#### [Extracted text]
"""
Loach minnow has an elongated, compressed body with its size rarely exceeding 65 mm in length. This species have an olivaceous body, highly blotched with darker pigment. They have dirty-white spots before and behind base of dorsal fin, and on lower and upper sides base of caudal. Breeding males have vivid red-orange markings on bases of fins, body, and lower head. Breeding females become yellow on their fin and lower body.
The loach minnow has whitish spots that are present on the origin and insertion of the dorsal fin as well as on the dorsal and ventral portions of the caudal fin base, this distinguishes the loach minnow from the similar Speckled dace for field identification.

==Biology==
Loach minnows are short-lived fishes, depending on their environment and different characteristics of individual population. Spawning is observed to take place from late winter in early summer. Their eggs are deposited on the bottom of flattened rocks, and the number of eggs can range from 5 to more than 250 per rock, with average of 52 to 63 eggs per rock. A female can contain 150 to 1200 mature ova. Males turn red on their fins and above their mouths when they are ready to breed.
"""
#### [Tasks and exercises]
A. Answer these from the loach minnow text:
(i) What length does the fish rarely exceed?
(ii) Which similar fish do the whitish spots help tell it apart from?
(iii) What is the average number of eggs per rock?
B. Please turn the paragraph of the loach minnow text that begins "Loach minnow has an elongated" into a short list that keeps its main facts.
C. Carry on the loach minnow text, starting right after its last sentence.
The records have nothing to do with the work here.

#### [Entries provided]
"""
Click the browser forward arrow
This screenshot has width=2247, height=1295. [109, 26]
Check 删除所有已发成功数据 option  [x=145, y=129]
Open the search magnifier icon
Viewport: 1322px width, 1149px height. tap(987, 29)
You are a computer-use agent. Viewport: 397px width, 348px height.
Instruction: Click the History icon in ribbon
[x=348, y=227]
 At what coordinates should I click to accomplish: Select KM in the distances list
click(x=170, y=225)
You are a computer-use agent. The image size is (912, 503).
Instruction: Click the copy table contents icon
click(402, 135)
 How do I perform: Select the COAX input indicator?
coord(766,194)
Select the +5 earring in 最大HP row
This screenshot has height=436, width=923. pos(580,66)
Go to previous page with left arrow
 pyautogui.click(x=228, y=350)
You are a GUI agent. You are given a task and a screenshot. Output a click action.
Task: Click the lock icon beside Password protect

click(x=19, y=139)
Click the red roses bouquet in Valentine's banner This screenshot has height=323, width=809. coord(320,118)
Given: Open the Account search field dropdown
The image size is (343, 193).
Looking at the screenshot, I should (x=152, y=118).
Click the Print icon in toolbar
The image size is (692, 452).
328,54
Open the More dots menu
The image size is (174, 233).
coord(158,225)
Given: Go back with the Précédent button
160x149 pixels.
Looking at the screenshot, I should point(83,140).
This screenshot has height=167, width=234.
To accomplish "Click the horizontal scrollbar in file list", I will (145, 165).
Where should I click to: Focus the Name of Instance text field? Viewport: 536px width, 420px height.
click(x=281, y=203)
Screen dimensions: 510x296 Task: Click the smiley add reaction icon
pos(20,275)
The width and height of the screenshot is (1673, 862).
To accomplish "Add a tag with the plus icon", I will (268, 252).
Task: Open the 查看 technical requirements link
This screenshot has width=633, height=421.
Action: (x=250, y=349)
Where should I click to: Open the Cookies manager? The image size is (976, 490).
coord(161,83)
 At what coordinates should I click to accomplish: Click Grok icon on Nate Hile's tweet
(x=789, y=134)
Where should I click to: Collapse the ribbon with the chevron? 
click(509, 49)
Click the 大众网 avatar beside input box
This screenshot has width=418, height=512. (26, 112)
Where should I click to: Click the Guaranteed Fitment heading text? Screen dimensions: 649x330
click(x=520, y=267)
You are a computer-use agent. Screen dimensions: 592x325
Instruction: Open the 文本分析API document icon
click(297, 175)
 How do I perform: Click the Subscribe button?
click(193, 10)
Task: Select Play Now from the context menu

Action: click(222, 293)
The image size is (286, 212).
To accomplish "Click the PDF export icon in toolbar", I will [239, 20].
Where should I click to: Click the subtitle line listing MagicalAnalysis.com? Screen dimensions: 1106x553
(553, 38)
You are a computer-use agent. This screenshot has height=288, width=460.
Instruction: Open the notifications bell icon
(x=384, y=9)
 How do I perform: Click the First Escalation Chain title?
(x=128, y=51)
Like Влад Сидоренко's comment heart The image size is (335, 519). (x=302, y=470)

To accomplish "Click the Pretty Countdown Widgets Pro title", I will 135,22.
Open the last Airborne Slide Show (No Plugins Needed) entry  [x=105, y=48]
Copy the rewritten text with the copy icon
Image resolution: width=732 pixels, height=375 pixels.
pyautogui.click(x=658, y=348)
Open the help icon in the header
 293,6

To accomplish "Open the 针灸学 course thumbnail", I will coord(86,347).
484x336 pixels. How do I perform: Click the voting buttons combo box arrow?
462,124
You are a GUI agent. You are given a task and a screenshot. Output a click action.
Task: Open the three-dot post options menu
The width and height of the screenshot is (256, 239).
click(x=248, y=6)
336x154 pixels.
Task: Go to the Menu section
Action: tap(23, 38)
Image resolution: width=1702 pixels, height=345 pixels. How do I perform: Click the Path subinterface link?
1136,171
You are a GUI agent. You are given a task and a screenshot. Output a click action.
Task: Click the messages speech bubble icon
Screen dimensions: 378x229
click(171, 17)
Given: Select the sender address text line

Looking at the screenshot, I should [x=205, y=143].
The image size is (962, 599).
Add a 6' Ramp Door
"""
#### [Task-by-task results]
A.
(i) 65 mm
(ii) The Speckled dace
(iii) 52 to 63 eggs

B.
- Body: elongated and compressed, rarely over 65 mm long
- Color: olivaceous, heavily blotched with darker pigment
- Dirty-white spots: before and behind the dorsal fin base, and on the upper and lower sides of the caudal base
- Breeding males: vivid red-orange markings on fin bases, body, and lower head
- Breeding females: yellow on the fins and lower body

C.
==Habitat and food==
Loach minnows can be found at turbulent, rocky riffles of mainstream rivers. They prefer moderate to swift current velocity and gravel substrates. Members of this species are opportunistic benthic insectivores: they seek food at the bottom substrate for riffle-dwelling larval ephemeropterans, simuliid, and chironomid dipterans.

==Conservation==
Loach minnow was proposed (USDI, Fish and Wildlife Service [USFWS] 1985) and subsequently listed (USFWS 1986) as a threatened species. Critical habitat was proposed (USFWS 1985) and took effect on April 7, 1994. The critical habitat designation was subject to controversy and litigation, causing it to be rescinded, redesignated and altered. In 2012, the loach minnow was declared "endangered" alongside the spikedace (Meda fulgida), with which it shares much of its range.